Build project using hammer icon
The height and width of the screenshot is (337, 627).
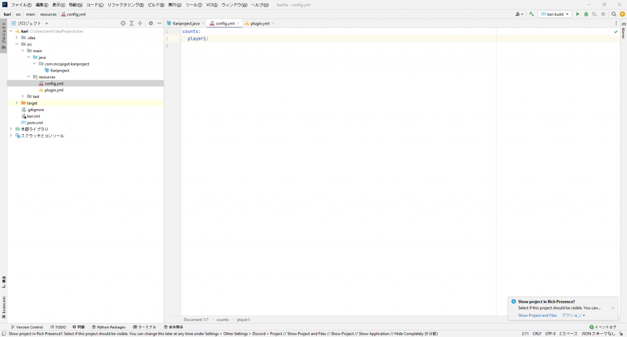pos(531,14)
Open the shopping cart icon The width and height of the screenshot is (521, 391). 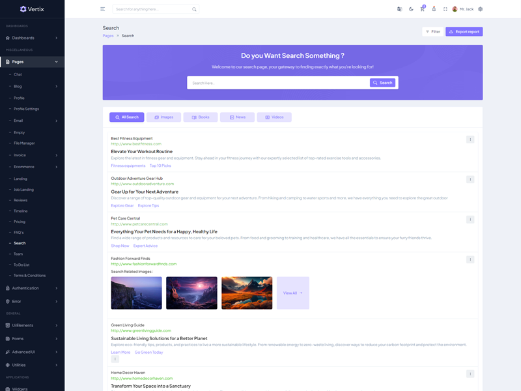[x=422, y=9]
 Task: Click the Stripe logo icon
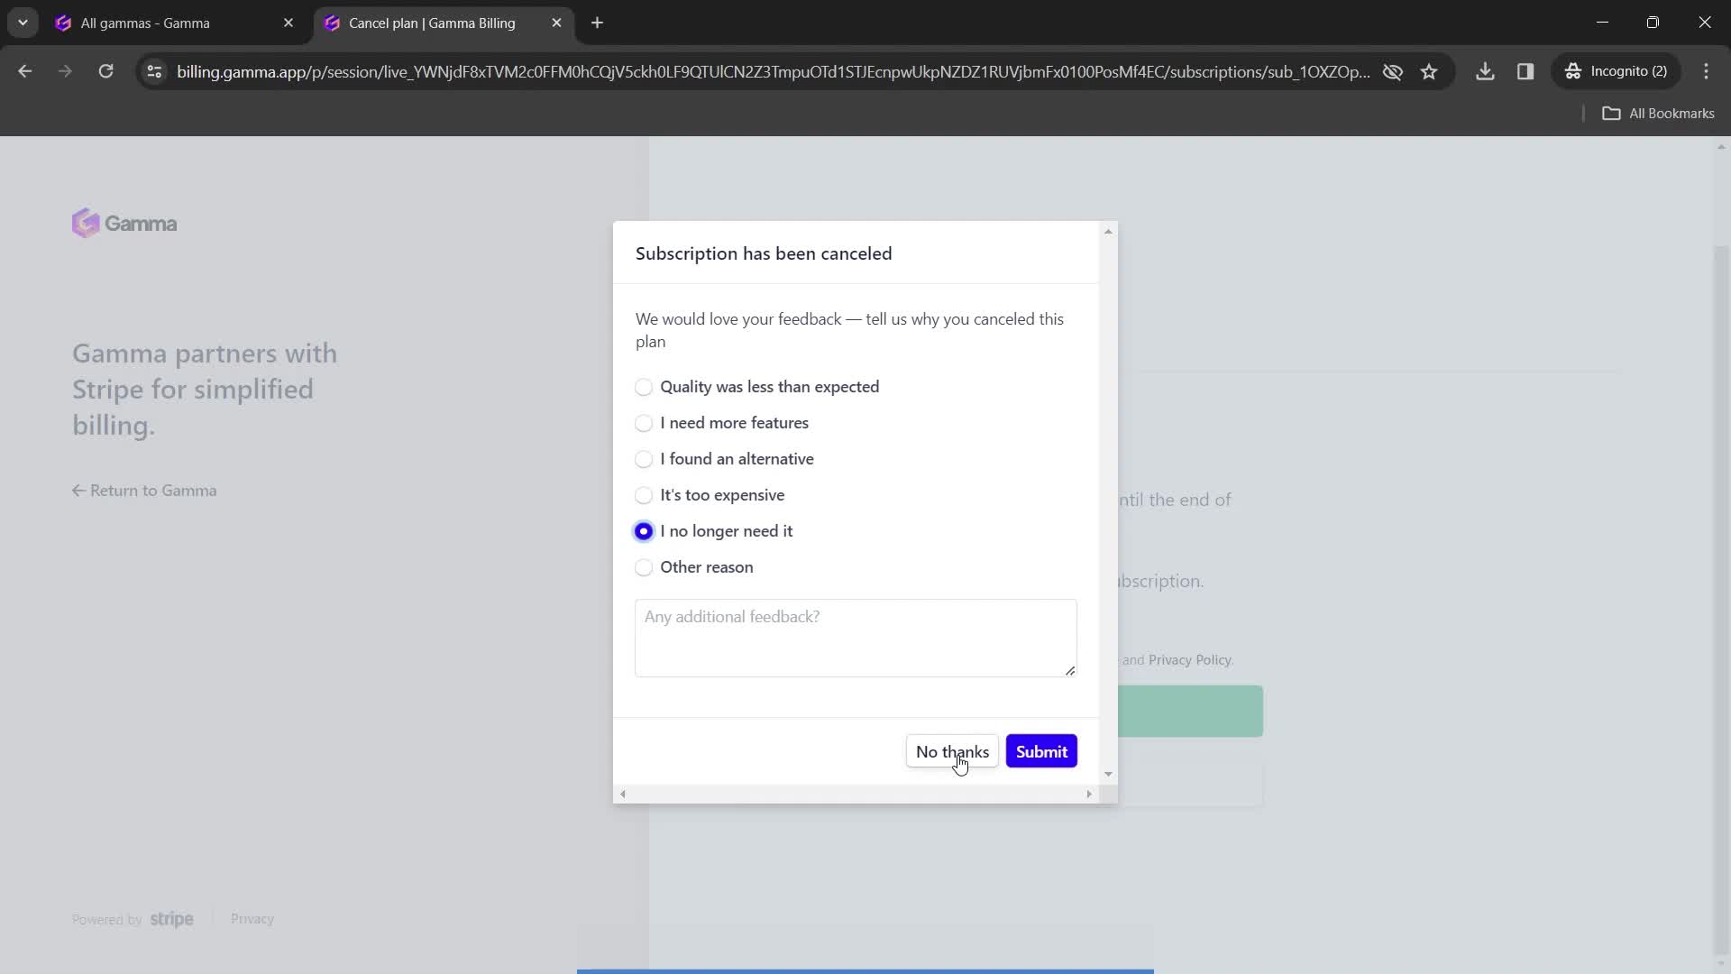[171, 919]
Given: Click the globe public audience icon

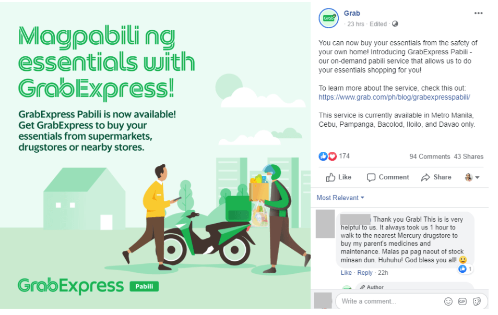Looking at the screenshot, I should click(395, 24).

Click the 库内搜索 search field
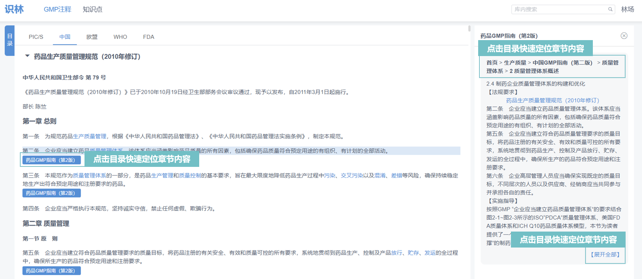(x=559, y=9)
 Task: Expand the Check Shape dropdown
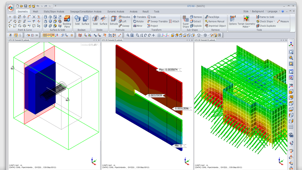tap(274, 21)
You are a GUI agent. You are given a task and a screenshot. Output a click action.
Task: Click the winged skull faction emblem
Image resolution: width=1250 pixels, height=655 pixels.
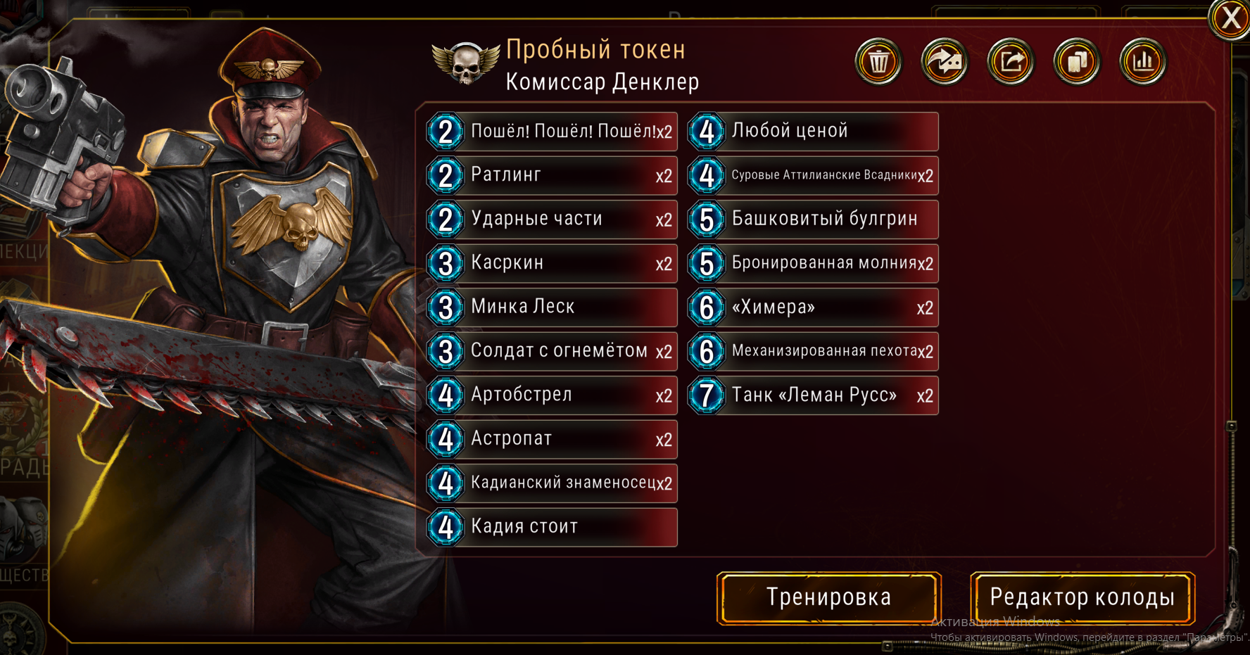465,63
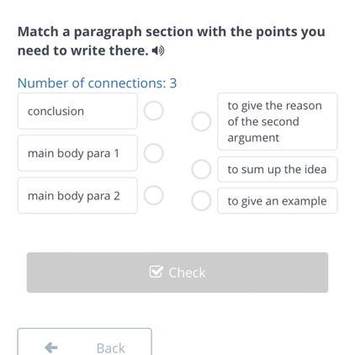The width and height of the screenshot is (355, 355).
Task: Select the circle for 'to give an example'
Action: point(201,201)
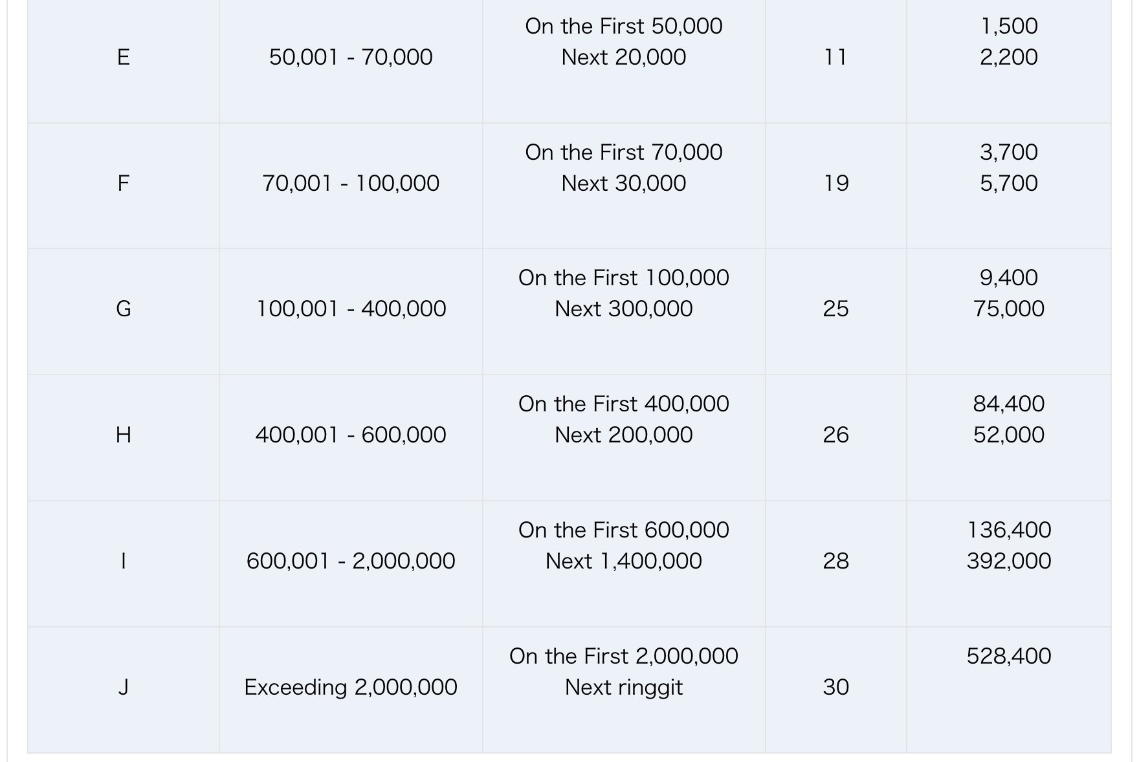Click the 25 percent rate value
Viewport: 1139px width, 762px height.
click(x=835, y=309)
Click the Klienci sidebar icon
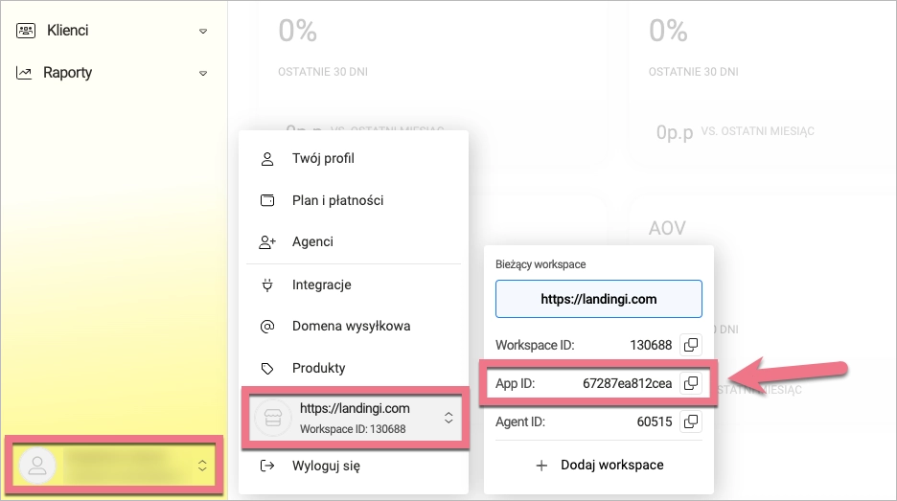Viewport: 897px width, 501px height. [26, 31]
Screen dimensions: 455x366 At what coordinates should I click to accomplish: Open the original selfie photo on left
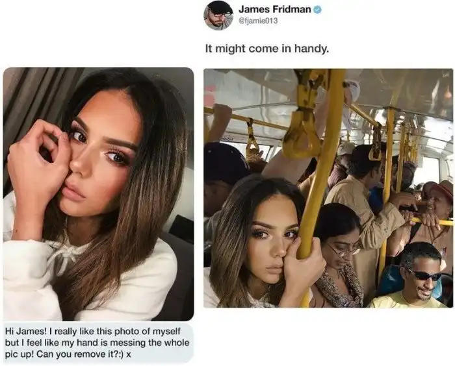(98, 194)
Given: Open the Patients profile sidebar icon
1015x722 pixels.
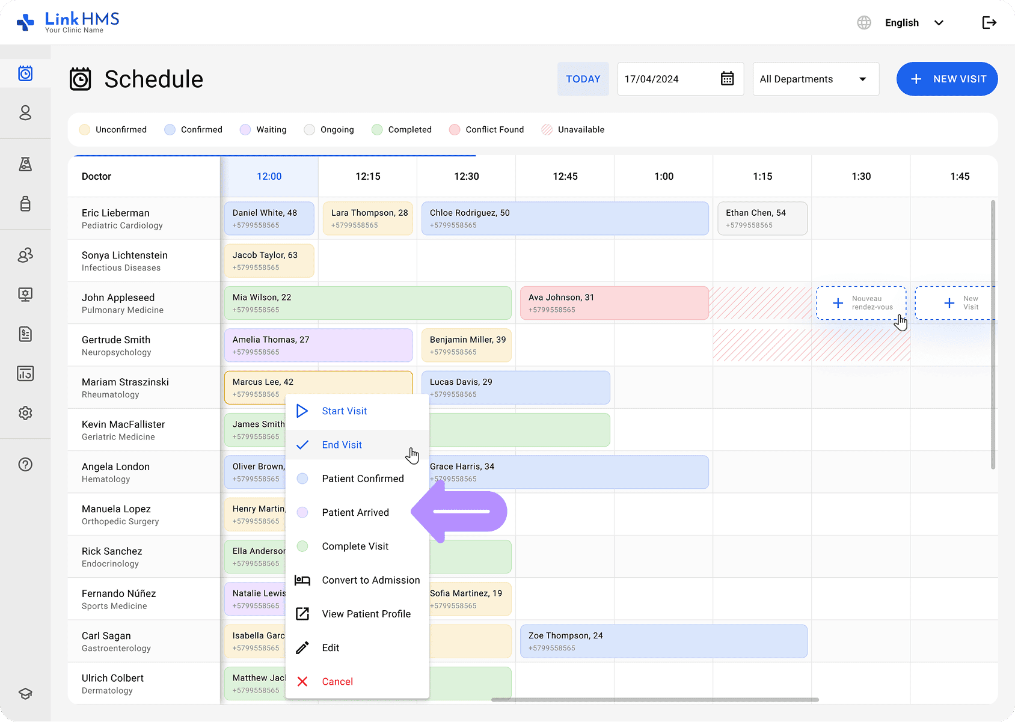Looking at the screenshot, I should coord(25,113).
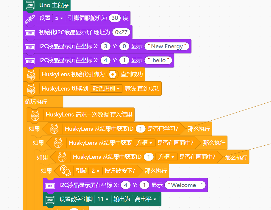Click the LCD icon on the "New Energy" display block
Image resolution: width=271 pixels, height=210 pixels.
pyautogui.click(x=30, y=47)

◆ ◆ ◆

Retype the line containing "Image resolution: width=1250" and all lines after it through the end of the material, exactly and only those, leaving out pictures.

Image resolution: width=1250 pixels, height=655 pixels.
465,63
The width and height of the screenshot is (355, 355).
Task: Select the circle for 'to give an example'
Action: point(201,201)
Click the 25 percent rate value
Viewport: 1139px width, 762px height.
click(x=835, y=309)
Click the Klienci sidebar icon
Viewport: 897px width, 501px height. [26, 31]
Screen dimensions: 455x366 At what coordinates should I click to accomplish: Open the original selfie photo on left
(98, 194)
Given: Open the Patients profile sidebar icon
1015x722 pixels.
Looking at the screenshot, I should coord(25,113).
Click the LCD icon on the "New Energy" display block
Image resolution: width=271 pixels, height=210 pixels.
pyautogui.click(x=30, y=47)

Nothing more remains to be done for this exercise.